HR 6801

Observation data Epoch J2000 Equinox ICRS
- Constellation: Sagittarius
- Right ascension: 18^{h} 11^{m} 43.33342^{s}
- Declination: −23° 42′ 04.4346″
- Apparent magnitude (V): 4.96

Characteristics
- Evolutionary stage: red clump
- Spectral type: K0III
- U−B color index: +0.90
- B−V color index: +1.05

Astrometry
- Radial velocity (R_{v}): +5.71±0.20 km/s
- Proper motion (μ): RA: +9.337 mas/yr Dec.: −31.999 mas/yr
- Parallax (π): 12.6303±0.2449 mas
- Distance: 258 ± 5 ly (79 ± 2 pc)
- Absolute magnitude (M_{V}): 0.49

Details
- Mass: 2.24 M_{☉}
- Radius: 13.35+0.14 −0.92 R_{☉}
- Luminosity: 78.6±1.7 L_{☉}
- Surface gravity (log g): 2.65 cgs
- Temperature: 4,705+171 −25 K
- Metallicity [Fe/H]: 0.00 dex
- Rotational velocity (v sin i): 1.6 km/s
- Other designations: 1 Sgr, CD−23°14047, GC 24799, HD 166464, HIP 89153, HR 6801, SAO 186437, CCDM J18117-2342A, WDS J18117-2342A

Database references
- SIMBAD: data

= HR 6801 =

Star in the constellation Sagittarius

HR 6801 is a single star in the southern zodiac constellation of Sagittarius. It was designated as 1 Sagittarii by Flamsteed, but is now often referred to as 11 Sagittarii. Flamsteed's 11 Sgr actually refers to a different, much fainter star. The object is orange in hue and is visible to the naked eye as a faint point of light with an apparent visual magnitude of 4.96. The distance to this star is approximately 258 light years based on stellar parallax, and it is drifting further away with a radial velocity of +6 km/s.

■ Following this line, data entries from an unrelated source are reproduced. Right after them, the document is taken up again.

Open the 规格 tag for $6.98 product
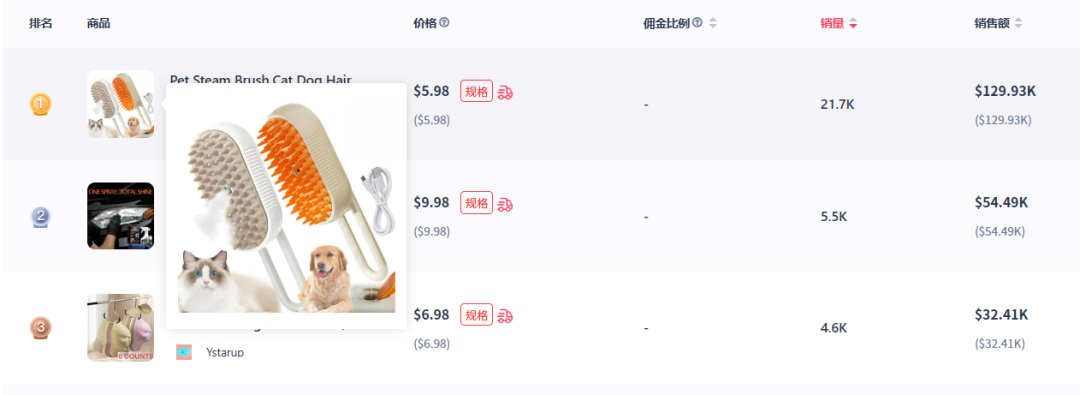The width and height of the screenshot is (1080, 395). pos(477,315)
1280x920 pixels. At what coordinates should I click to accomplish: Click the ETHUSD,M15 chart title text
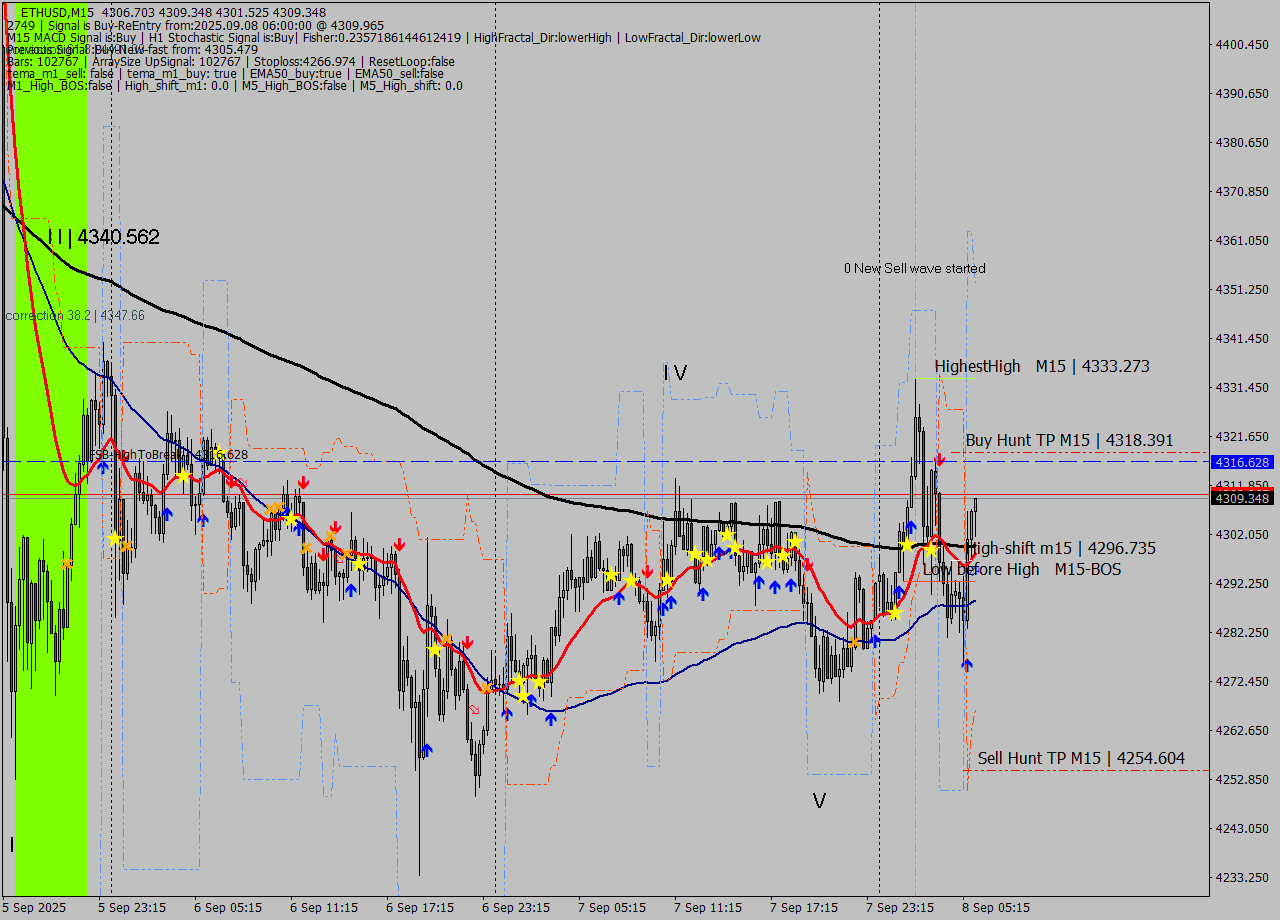pos(57,12)
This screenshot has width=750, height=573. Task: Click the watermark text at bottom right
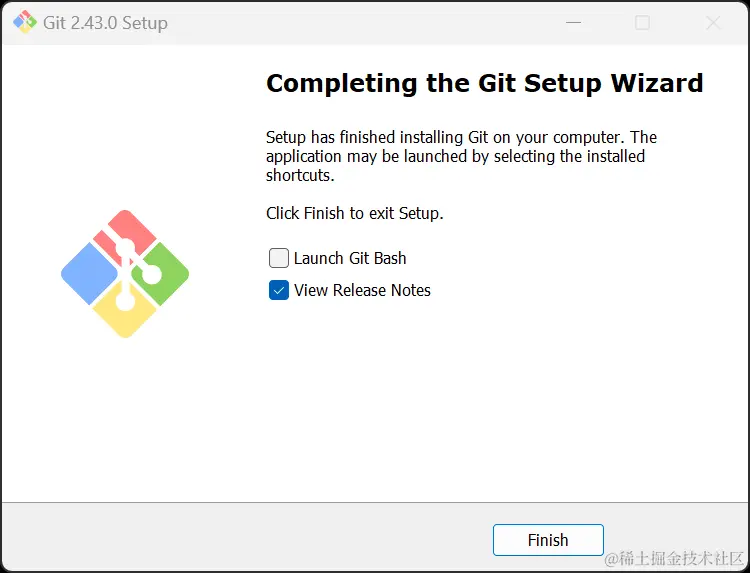[674, 558]
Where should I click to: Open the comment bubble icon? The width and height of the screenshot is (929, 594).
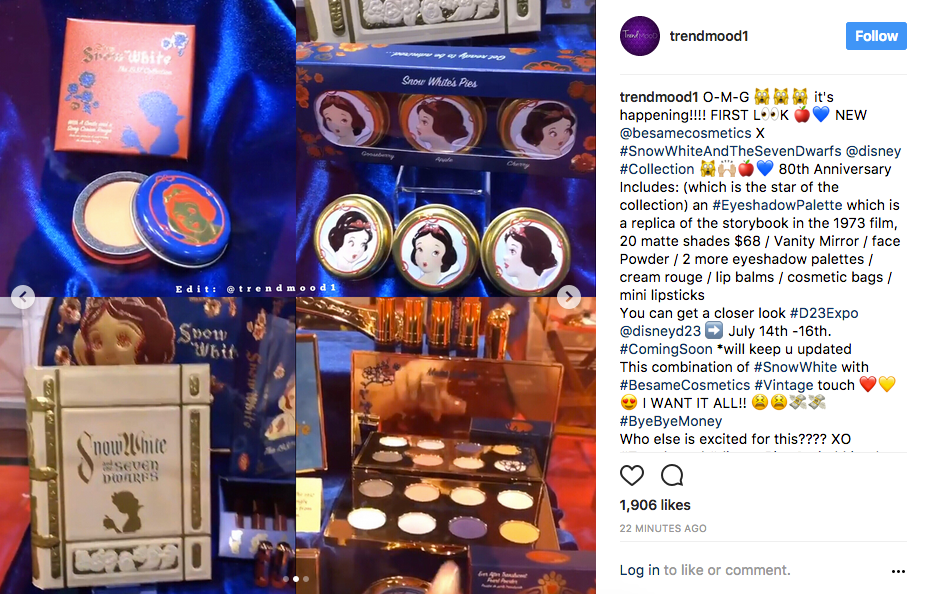672,475
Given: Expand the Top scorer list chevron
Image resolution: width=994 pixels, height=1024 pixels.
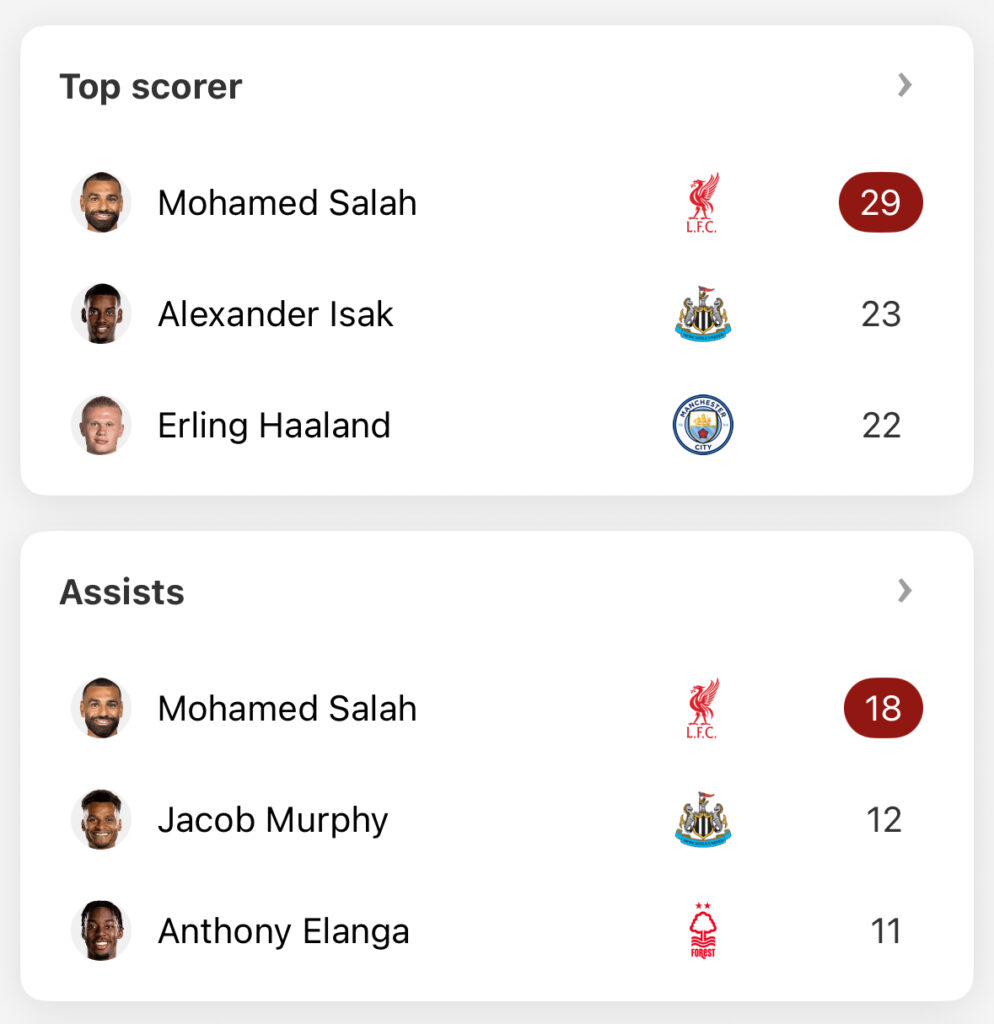Looking at the screenshot, I should click(x=905, y=85).

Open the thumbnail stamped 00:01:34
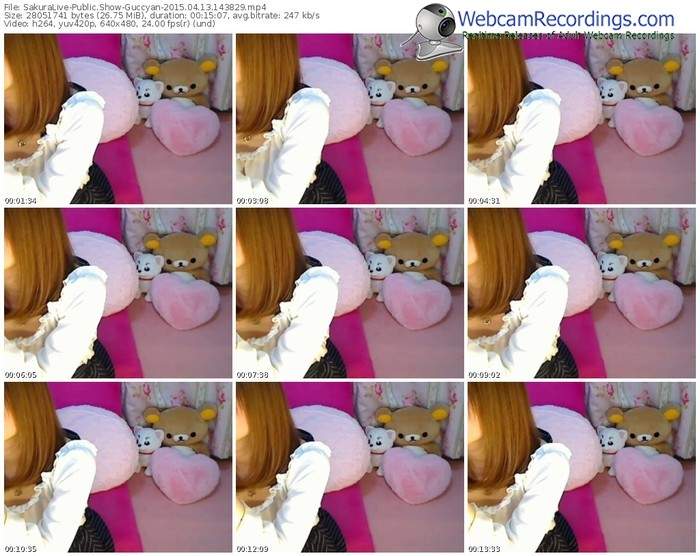point(117,120)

This is an aging giant star with a stellar classification of K0III. It is a red clump giant, which indicates it is on the horizontal branch and is generating energy through helium fusion at its core. The star has 2.24 times the mass of the Sun and has expanded to 13.4 times the Sun's radius. It is radiating 79 times the luminosity of the Sun from its photosphere at an effective temperature of 4,705 K.

A faint visual companion, component B, has magnitude 11.51 and an angular separation of 43.7 arcsecond.